::: Given data

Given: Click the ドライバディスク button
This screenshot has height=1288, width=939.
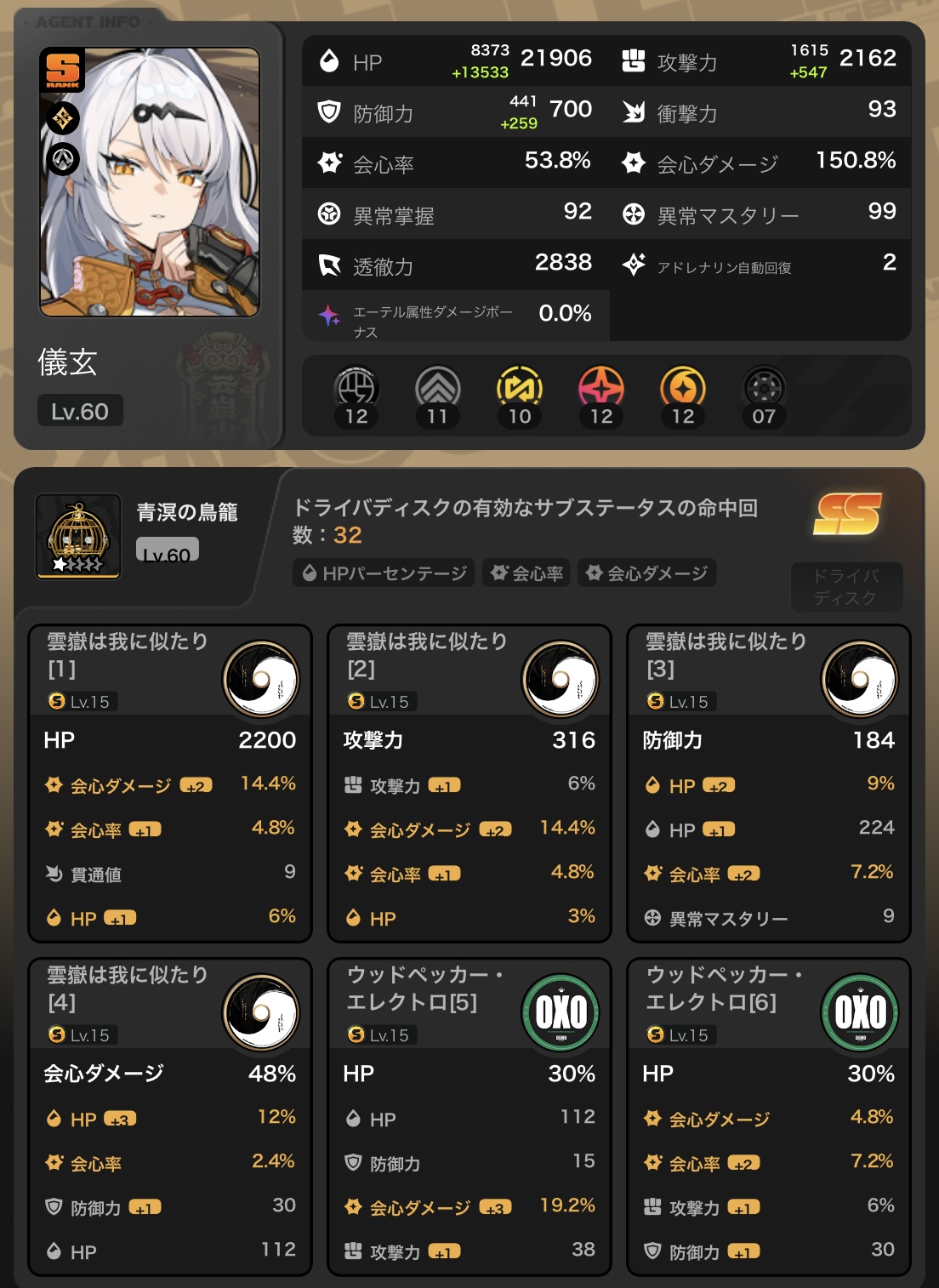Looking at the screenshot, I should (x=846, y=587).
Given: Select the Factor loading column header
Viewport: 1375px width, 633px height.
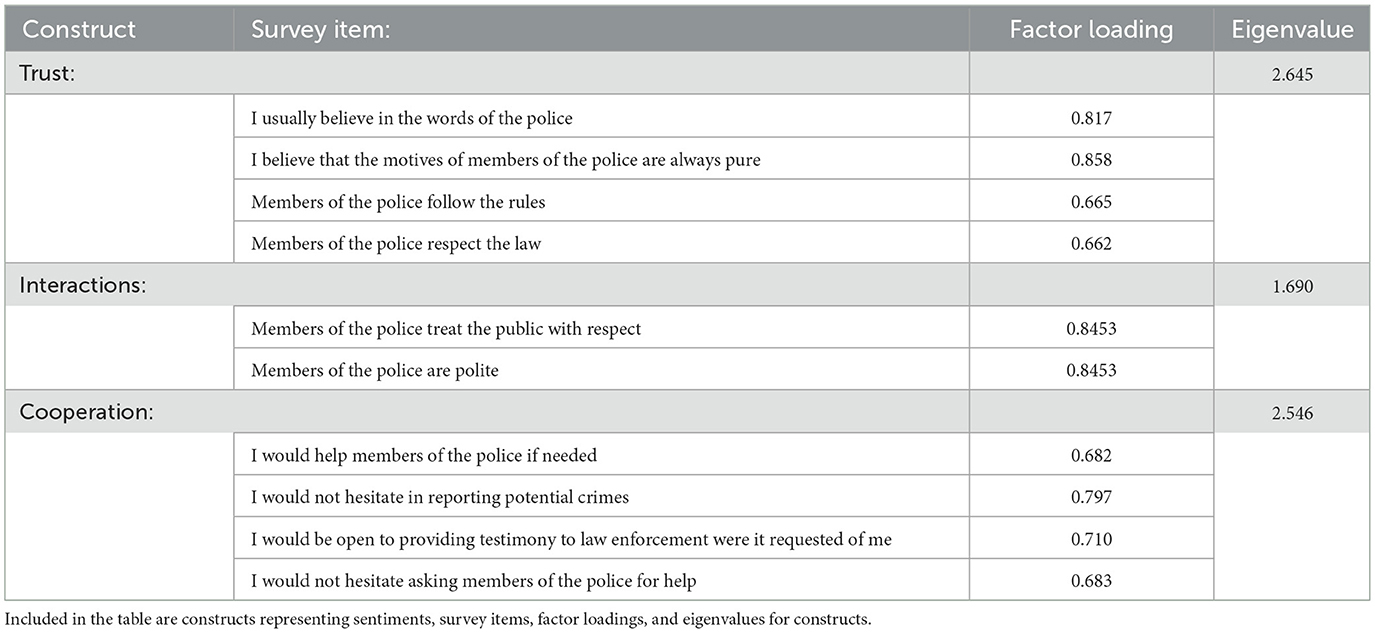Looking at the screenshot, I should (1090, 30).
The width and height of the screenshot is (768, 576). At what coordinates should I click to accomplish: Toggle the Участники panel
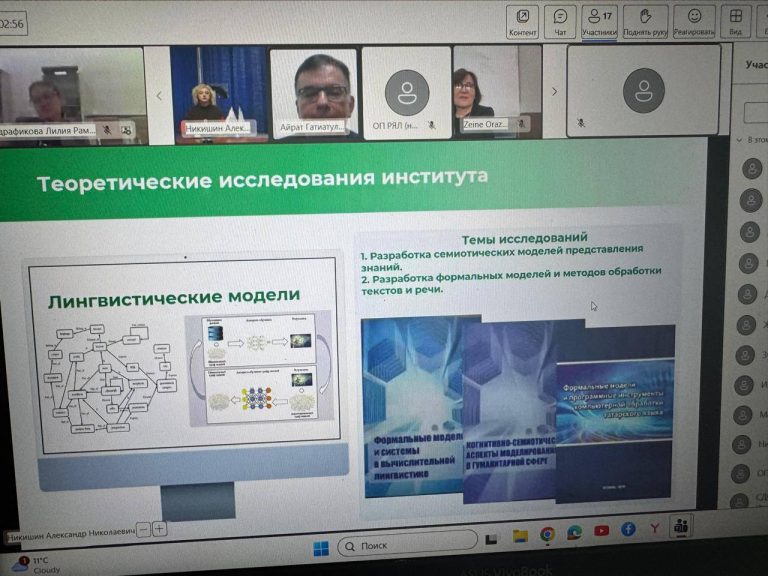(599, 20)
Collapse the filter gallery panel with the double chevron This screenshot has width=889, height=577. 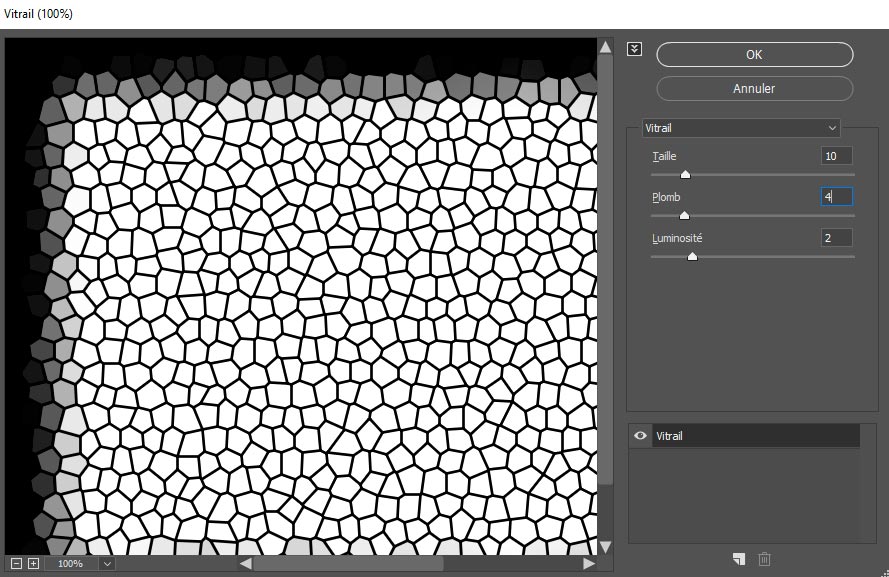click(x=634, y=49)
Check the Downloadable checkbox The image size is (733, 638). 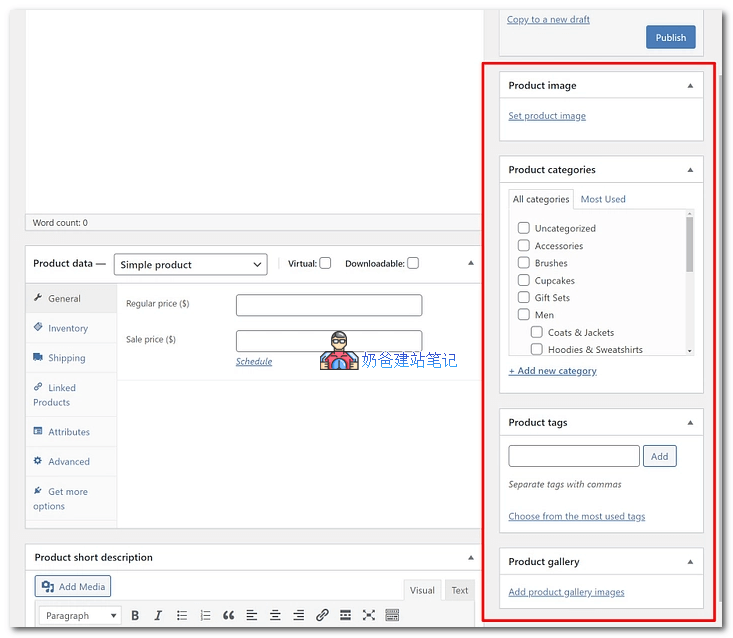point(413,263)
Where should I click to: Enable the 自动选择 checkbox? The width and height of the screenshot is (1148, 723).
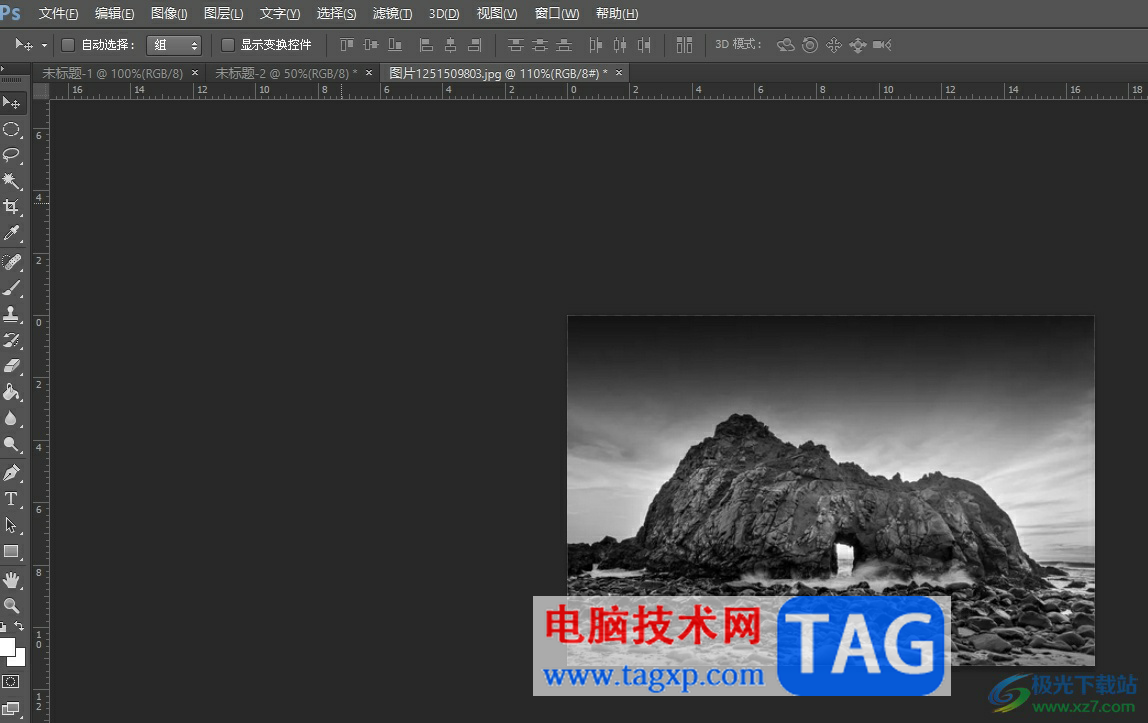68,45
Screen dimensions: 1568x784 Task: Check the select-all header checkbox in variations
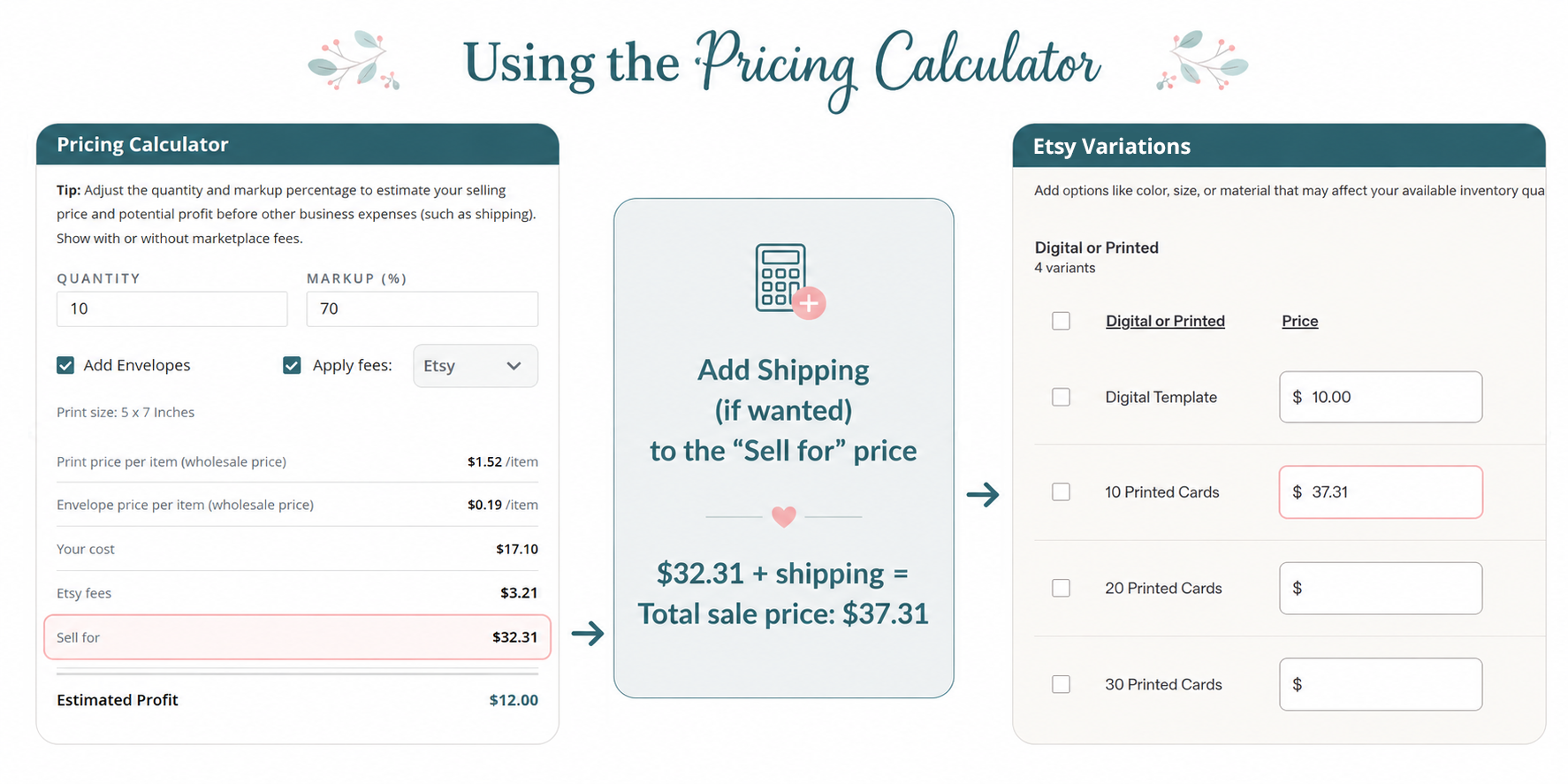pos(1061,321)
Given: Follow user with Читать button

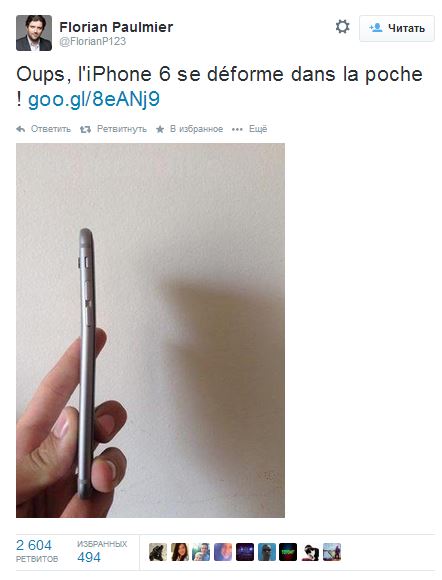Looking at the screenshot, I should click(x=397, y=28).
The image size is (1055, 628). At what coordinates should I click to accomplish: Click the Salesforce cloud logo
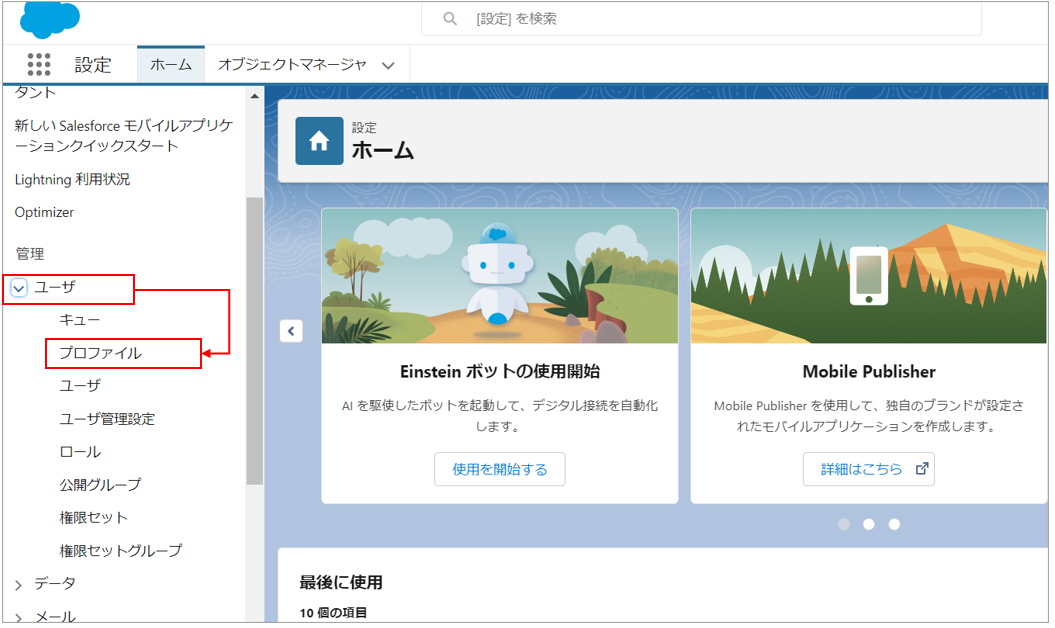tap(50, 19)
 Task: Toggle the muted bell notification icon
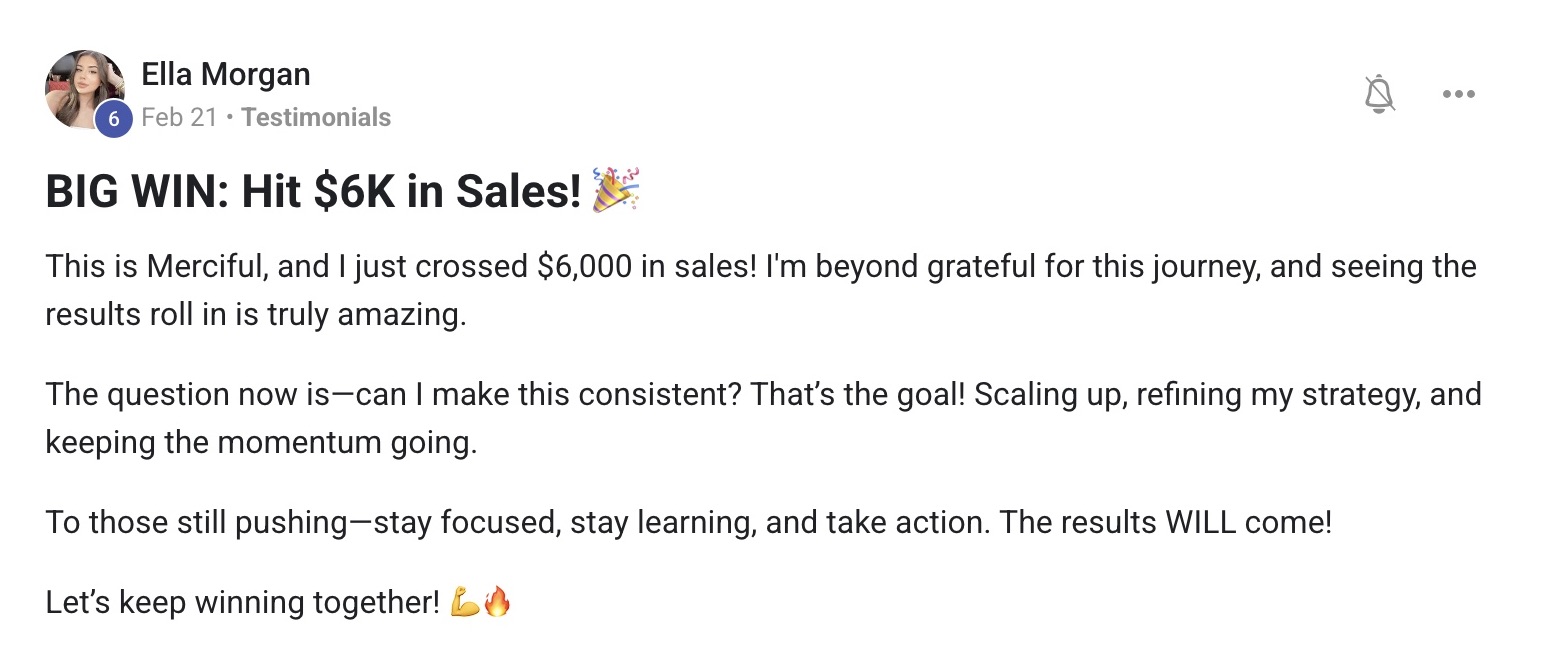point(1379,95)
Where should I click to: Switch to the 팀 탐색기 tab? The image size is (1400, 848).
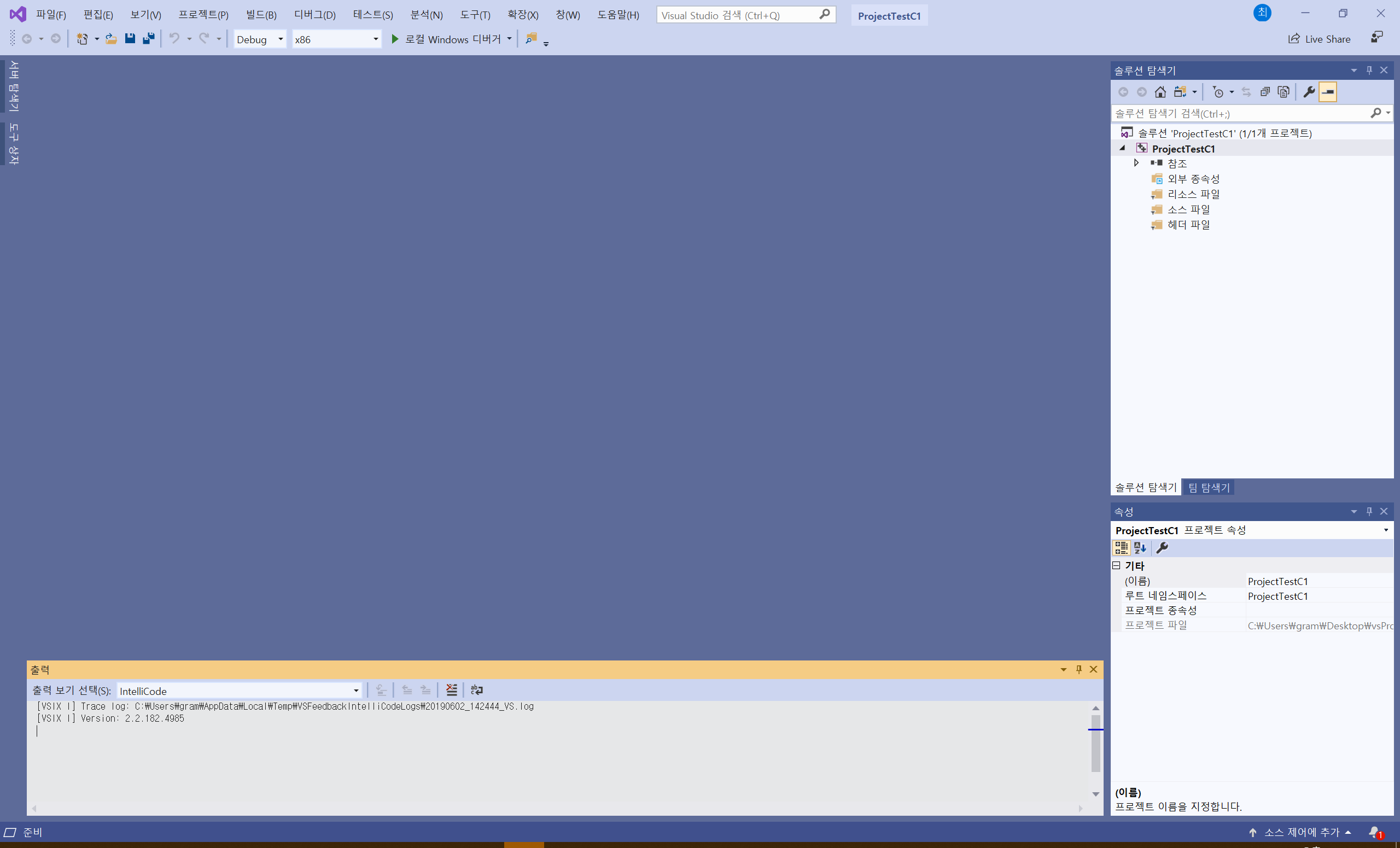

::::::

- The task -
Render the rows from the line containing "Where should I click to: Enable" up to and including the line containing "tap(50, 19)" as a numbered list, omitting blank lines. Leave the pictures out of the list.

- Written answer -
1. Where should I click to: Enable the 自动选择 checkbox? The width and height of the screenshot is (1148, 723).
2. 68,45
3. Screen dimensions: 1568x784 Task: Check the select-all header checkbox in variations
4. pos(1061,321)
5. Given: Follow user with Читать button
6. Looking at the screenshot, I should click(x=397, y=28).
7. The image size is (1055, 628). At what coordinates should I click to accomplish: Click the Salesforce cloud logo
8. tap(50, 19)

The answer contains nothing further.